Take a look at that 17th century Dutch map Kaart van Jaffanapatnam en onderhoorige landen en eilanden (Map of Jaffanapatnam countries and islands and dependencies). The manuscript is in the Nationaal Archief, Netherlands, but you can get a fairly large view at beeldbank.nationaalarchief.nl/na:col1:dat516410. Certain browsers let you translate the web page into English. Get it full screen and start spotting the Sinhala place names.
The first name to hit you is Welligamo. As one of the four main divisions of Jaffanapatnam, it`s written larger. No big news there. Everyone knows about Valikamam and Weligama, but everyone may not know the transition happened post 17th century. The real revelations are the smaller print locations Cottiewatte, Watane, Vimangamo, Walandale, Lilagamo, Tangode, Tambale, Batecotte, Anecotte, Naloer(Nal oya), Oergavature, Nagamoene, Tambegamo, Coylacandy (Kohila Kanda), Mepale, Pollopalle, Alipalle, Malwattoe, Anungay, Walewitakepoelo, etc. etc. These are just the ones that stand out without ambiguity to my naked eye on the computer screen. I`d love to have someone with an eye for handwritten script and etymological expertise subject the manuscript to a magnifying glass.

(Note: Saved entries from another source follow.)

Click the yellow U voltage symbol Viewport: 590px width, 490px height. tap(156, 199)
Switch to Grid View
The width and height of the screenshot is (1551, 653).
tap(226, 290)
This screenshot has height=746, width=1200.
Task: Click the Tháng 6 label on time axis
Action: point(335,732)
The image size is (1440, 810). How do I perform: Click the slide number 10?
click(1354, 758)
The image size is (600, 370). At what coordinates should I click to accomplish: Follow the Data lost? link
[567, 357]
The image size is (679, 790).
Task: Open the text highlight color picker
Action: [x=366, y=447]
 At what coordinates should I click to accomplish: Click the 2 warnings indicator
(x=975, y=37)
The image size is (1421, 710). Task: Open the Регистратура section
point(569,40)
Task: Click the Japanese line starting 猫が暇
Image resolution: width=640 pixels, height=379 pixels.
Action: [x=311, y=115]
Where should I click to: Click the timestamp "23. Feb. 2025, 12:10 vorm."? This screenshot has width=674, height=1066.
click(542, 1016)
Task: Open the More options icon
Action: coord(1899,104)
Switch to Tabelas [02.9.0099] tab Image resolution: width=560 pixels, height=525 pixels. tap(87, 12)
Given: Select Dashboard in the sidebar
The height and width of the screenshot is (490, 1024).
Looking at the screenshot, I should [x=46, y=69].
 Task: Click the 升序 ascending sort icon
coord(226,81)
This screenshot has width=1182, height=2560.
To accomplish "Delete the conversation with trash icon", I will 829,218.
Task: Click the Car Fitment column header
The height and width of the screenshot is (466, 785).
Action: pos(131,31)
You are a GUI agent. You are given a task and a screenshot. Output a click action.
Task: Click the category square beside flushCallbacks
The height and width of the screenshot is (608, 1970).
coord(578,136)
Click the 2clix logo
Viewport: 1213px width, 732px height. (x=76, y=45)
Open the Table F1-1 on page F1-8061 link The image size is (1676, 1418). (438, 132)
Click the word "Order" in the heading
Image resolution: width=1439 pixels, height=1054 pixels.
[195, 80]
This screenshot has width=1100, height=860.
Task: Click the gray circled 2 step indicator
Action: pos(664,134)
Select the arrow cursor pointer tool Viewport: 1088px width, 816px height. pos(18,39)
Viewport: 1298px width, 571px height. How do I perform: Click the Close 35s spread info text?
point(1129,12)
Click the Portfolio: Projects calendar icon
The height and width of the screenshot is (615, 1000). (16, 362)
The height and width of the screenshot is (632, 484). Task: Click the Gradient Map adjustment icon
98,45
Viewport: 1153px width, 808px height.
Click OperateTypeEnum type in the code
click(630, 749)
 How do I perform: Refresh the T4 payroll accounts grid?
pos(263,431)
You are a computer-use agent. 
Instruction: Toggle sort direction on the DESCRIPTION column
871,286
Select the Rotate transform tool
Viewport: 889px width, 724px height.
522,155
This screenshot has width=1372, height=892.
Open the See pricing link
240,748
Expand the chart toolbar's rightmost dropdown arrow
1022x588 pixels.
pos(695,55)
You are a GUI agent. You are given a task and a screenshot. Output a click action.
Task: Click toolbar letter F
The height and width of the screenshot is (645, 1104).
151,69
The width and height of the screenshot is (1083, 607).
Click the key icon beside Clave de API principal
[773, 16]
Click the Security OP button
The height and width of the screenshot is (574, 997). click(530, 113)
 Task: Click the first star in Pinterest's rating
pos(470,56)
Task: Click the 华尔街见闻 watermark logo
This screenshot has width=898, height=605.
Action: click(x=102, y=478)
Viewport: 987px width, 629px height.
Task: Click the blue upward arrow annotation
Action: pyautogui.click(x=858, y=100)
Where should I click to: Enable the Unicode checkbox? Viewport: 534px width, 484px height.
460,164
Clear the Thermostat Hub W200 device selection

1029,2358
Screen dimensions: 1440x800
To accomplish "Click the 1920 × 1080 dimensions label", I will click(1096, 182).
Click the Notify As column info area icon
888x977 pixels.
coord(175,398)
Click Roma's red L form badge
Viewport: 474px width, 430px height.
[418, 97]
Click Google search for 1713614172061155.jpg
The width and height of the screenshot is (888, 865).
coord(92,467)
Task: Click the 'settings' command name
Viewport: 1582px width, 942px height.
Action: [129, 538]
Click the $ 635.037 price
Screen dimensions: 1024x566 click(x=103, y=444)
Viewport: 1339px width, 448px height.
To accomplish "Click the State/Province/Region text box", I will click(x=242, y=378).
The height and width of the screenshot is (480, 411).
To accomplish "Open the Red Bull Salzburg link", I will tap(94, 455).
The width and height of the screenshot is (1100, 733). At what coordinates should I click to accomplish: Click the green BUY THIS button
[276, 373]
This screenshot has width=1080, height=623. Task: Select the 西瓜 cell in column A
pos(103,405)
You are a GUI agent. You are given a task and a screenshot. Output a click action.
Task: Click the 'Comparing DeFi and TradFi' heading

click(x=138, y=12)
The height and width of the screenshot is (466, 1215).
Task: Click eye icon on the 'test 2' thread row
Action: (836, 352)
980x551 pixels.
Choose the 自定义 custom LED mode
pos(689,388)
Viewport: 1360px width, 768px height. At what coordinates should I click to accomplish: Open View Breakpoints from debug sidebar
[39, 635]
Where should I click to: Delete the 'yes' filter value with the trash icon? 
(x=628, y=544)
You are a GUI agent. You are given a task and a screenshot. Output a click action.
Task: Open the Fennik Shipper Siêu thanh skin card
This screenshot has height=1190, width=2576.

And yet, in essence all this is old news. H. W. Codrington for one would have yawned. (The place-names in the peninsula indicate that it was held by Sinhala inhabitants at no very remote date, - Chapter VI, Short history of Ceylon, 1926). I imagine he yawned from The Great Beyond in 1965, when the PhD student K. Indrapala highlighted the toponymic evidence involving over a thousand place names of distinctly Sinhalese origin `in Tamil garb` presented by the Jaffna peninsula. But then most people are not Codrington. For one thing, primary evidence such as the Kokila Sandesaya and the 17th century map impacts like a bullet between the eyes, while pronouncements by an expert, however respected, merely wait politely by your head for admittance. You can either take it or dismiss it as personal whim or idiosyncrasy of the expert. D. B. S Jeyaraj for example, responding to someone`s web comment about place name evidence went, oh place names? But that PhD thesis has been superseded now by the Indrapala 2005 . It`s nothing of the kind. 2005 Indrapala merely maintains an undignified and deafening silence about the whole place names motif.
I am pretty sure that even scholars specialized on 17th century Lanka would find Sinhalese place names in 17th century Jaffna a trifle odd. On a purely academic, bloodless level, they may know of the distinctly Sinhalese origin place names in Tamil garb thingy, but in their minds the `garbing date` would be long, long ago the mid 13th century or the 14th century at the latest. There is this surgical deadline drawn in the time stream of Lanka. By 14th century latest, all Sinhalese place names in Jaffna should be decently covered in Tamil garb, all surviving Sinhalese populations should neatly die by assimilation. A clean amputation followed by cauterization. A definite closure to the Sinhalese chapter of the peninsular.